◆ **Records for this task**:
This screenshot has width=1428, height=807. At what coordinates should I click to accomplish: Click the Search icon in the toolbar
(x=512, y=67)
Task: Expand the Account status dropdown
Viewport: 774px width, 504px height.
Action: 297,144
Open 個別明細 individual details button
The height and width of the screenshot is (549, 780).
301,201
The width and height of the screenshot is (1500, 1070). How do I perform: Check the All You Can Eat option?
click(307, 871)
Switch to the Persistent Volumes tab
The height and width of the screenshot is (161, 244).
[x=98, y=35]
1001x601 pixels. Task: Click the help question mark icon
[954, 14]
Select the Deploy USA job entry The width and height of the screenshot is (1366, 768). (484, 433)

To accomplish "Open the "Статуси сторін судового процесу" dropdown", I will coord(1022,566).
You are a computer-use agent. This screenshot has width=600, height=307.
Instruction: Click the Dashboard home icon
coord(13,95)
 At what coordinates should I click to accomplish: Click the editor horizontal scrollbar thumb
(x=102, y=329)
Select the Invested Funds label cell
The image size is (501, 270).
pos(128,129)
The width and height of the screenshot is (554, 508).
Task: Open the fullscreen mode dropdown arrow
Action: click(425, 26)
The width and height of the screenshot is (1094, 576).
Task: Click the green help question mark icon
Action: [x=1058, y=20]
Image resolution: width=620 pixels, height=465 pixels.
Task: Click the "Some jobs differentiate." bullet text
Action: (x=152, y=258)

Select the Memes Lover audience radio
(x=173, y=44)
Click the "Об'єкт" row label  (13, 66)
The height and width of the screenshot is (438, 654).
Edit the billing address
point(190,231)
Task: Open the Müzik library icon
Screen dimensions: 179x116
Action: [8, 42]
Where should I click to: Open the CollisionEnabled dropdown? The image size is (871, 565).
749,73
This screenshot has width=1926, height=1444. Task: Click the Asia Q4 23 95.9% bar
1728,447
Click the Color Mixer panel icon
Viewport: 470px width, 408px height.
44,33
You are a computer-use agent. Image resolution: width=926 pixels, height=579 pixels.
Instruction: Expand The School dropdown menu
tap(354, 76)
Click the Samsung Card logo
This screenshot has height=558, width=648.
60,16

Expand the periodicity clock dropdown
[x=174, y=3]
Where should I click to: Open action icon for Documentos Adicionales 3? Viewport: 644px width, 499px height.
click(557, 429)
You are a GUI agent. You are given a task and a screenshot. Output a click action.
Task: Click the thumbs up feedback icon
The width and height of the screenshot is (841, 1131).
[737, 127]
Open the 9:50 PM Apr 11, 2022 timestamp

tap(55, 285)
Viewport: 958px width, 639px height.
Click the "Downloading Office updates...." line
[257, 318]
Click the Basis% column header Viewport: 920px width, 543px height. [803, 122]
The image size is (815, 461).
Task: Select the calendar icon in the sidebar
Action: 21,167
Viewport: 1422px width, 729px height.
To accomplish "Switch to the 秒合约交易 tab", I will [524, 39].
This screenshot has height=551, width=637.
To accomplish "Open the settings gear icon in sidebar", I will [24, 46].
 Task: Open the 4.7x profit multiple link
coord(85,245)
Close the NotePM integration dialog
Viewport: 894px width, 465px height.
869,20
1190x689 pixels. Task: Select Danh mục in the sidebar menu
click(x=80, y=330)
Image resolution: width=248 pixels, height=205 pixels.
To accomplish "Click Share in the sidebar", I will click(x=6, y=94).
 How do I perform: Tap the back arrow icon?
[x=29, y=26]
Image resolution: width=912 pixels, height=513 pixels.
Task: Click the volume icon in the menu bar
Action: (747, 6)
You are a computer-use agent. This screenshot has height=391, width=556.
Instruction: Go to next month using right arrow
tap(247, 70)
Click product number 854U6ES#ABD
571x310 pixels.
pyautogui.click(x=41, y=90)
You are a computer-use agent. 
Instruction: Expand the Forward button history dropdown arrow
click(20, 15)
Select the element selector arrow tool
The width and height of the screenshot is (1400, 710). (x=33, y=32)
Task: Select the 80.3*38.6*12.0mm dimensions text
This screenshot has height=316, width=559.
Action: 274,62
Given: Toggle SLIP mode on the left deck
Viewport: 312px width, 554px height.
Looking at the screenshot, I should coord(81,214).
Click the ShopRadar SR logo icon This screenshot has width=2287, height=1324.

◆ **Direction**: Revise all the entries above, replacing "computer-use agent" with "GUI automation agent" wherever it appears and leaving everything else unchanged.

◆ **Output**:
This screenshot has width=1428, height=807. At what coordinates should I click to accomplish: Click the Search icon in the toolbar
(x=512, y=67)
Task: Expand the Account status dropdown
Viewport: 774px width, 504px height.
Action: 297,144
Open 個別明細 individual details button
The height and width of the screenshot is (549, 780).
301,201
The width and height of the screenshot is (1500, 1070). How do I perform: Check the All You Can Eat option?
click(307, 871)
Switch to the Persistent Volumes tab
The height and width of the screenshot is (161, 244).
[x=98, y=35]
1001x601 pixels. Task: Click the help question mark icon
[954, 14]
Select the Deploy USA job entry The width and height of the screenshot is (1366, 768). (484, 433)

To accomplish "Open the "Статуси сторін судового процесу" dropdown", I will coord(1022,566).
You are a GUI automation agent. This screenshot has width=600, height=307.
Instruction: Click the Dashboard home icon
coord(13,95)
 At what coordinates should I click to accomplish: Click the editor horizontal scrollbar thumb
(x=102, y=329)
Select the Invested Funds label cell
The image size is (501, 270).
pos(128,129)
The width and height of the screenshot is (554, 508).
Task: Open the fullscreen mode dropdown arrow
Action: click(425, 26)
The width and height of the screenshot is (1094, 576).
Task: Click the green help question mark icon
Action: [x=1058, y=20]
Image resolution: width=620 pixels, height=465 pixels.
Task: Click the "Some jobs differentiate." bullet text
Action: (x=152, y=258)

Select the Memes Lover audience radio
(x=173, y=44)
Click the "Об'єкт" row label  (13, 66)
The height and width of the screenshot is (438, 654).
Edit the billing address
point(190,231)
Task: Open the Müzik library icon
Screen dimensions: 179x116
Action: [8, 42]
Where should I click to: Open the CollisionEnabled dropdown? The image size is (871, 565).
749,73
This screenshot has width=1926, height=1444. Task: Click the Asia Q4 23 95.9% bar
1728,447
Click the Color Mixer panel icon
Viewport: 470px width, 408px height.
44,33
You are a GUI automation agent. Image resolution: width=926 pixels, height=579 pixels.
Instruction: Expand The School dropdown menu
tap(354, 76)
Click the Samsung Card logo
This screenshot has height=558, width=648.
60,16

Expand the periodicity clock dropdown
[x=174, y=3]
Where should I click to: Open action icon for Documentos Adicionales 3? Viewport: 644px width, 499px height.
click(557, 429)
You are a GUI agent. You are given a task and a screenshot. Output a click action.
Task: Click the thumbs up feedback icon
The width and height of the screenshot is (841, 1131).
[737, 127]
Open the 9:50 PM Apr 11, 2022 timestamp

tap(55, 285)
Viewport: 958px width, 639px height.
Click the "Downloading Office updates...." line
[257, 318]
Click the Basis% column header Viewport: 920px width, 543px height. [803, 122]
The image size is (815, 461).
Task: Select the calendar icon in the sidebar
Action: 21,167
Viewport: 1422px width, 729px height.
To accomplish "Switch to the 秒合约交易 tab", I will [524, 39].
This screenshot has height=551, width=637.
To accomplish "Open the settings gear icon in sidebar", I will [24, 46].
 Task: Open the 4.7x profit multiple link
coord(85,245)
Close the NotePM integration dialog
Viewport: 894px width, 465px height.
869,20
1190x689 pixels. Task: Select Danh mục in the sidebar menu
click(x=80, y=330)
Image resolution: width=248 pixels, height=205 pixels.
To accomplish "Click Share in the sidebar", I will click(x=6, y=94).
 How do I perform: Tap the back arrow icon?
[x=29, y=26]
Image resolution: width=912 pixels, height=513 pixels.
Task: Click the volume icon in the menu bar
Action: (747, 6)
You are a GUI automation agent. This screenshot has height=391, width=556.
Instruction: Go to next month using right arrow
tap(247, 70)
Click product number 854U6ES#ABD
571x310 pixels.
pyautogui.click(x=41, y=90)
You are a GUI automation agent. 
Instruction: Expand the Forward button history dropdown arrow
click(20, 15)
Select the element selector arrow tool
The width and height of the screenshot is (1400, 710). (x=33, y=32)
Task: Select the 80.3*38.6*12.0mm dimensions text
This screenshot has height=316, width=559.
Action: 274,62
Given: Toggle SLIP mode on the left deck
Viewport: 312px width, 554px height.
Looking at the screenshot, I should coord(81,214).
Click the ShopRadar SR logo icon This screenshot has width=2287, height=1324.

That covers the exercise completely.